And then I got married to an amazing husband who has endless tales about principal office visits. When I told him about my phobia, he stared at me blankly.
“They’re just people,” was the best answer he could give me. He had a good point. But I wasn’t there yet; I didn’t have the capacity to think past the fear and intimidation.
I became a mother and that’s when the real life learning really started.
It turned out principalaphobia was a recessive gene. I discovered that not everyone is born with the same fear. Not everyone has the the same nature; even if it’s little people that I personally lugged around for nine months. They are not a copy of me. A whole new learning curve was necessary, in order for me to understand why they couldn’t just be scared of the principal and stay under the radar.
When I graduated high school, I thought I was safely far away from being called to a principals’ office or having to interact with such intimidating authority. I had made it, safe and unscathed. Unbeknownst to me, the fun was just beginning.
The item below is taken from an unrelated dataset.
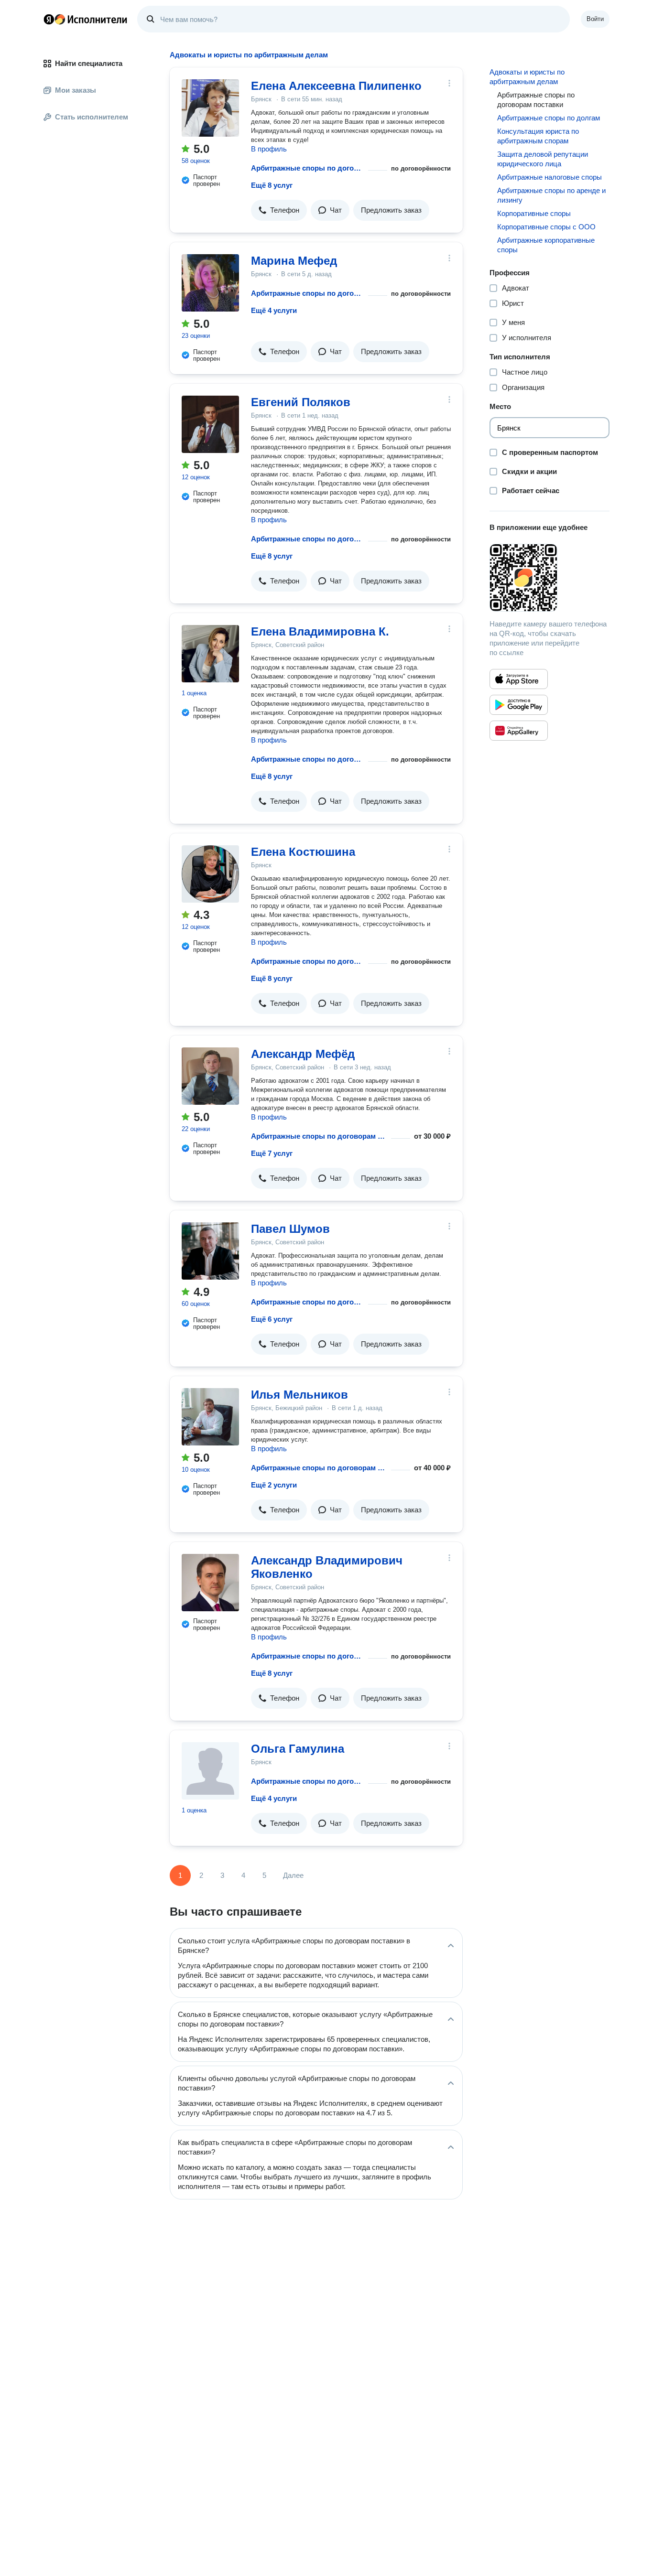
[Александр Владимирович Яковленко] (210, 1582)
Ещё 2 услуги (274, 1485)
Since my kids’ school career began almost two decades ago, I have had more than my fair share of calls from and visits with … the big and mighty principals.
I’ve had to look myself in the mirror and remind myself loud and clear; we are all just people, trying to do our best. Oh, and also, I’m an adult. And sometimes I’m even older than the principal too.
“You need to tell your child that they have to listen to the teacher,” I’ve heard many stern voices of authority say to me.
And I’m left thinking, “Do you really think the reason they act out is because we tell them not to listen?”
So we talk about it again; the adults and the little people in my house. About respect and teachers and responsibilities.
It turns out that I have little humans as children, not robots. And it takes so much time and patience. From everyone, especially from the principal.
What I’ve noticed is kids don’t intend to get into trouble; they don’t wake up in the morning and say today I’m going to be sent to the principal’s office.
Every child wants to succeed, and they will if they can.
And the adults are the one who have the power to make it or break it.
So is principalaphobia a healthy long term solution?
When I see a principal’s name flash on my screen once again and I immediately feel a fear and trepidation take over me, as if I’ve just broken a rule, it reminds me just how strong an inborn nature can be. Thankfully, though, my kids are even stronger. Strong enough to make me evolve and work on myself; to confront my fears and slowly change my habits.
And only then I can help them too.
Because it’s not about me; it’s about them.
It’s not about staying under the radar; it’s about making mistakes, trying your best and never giving up.
Even when you get summoned to the principal’s office.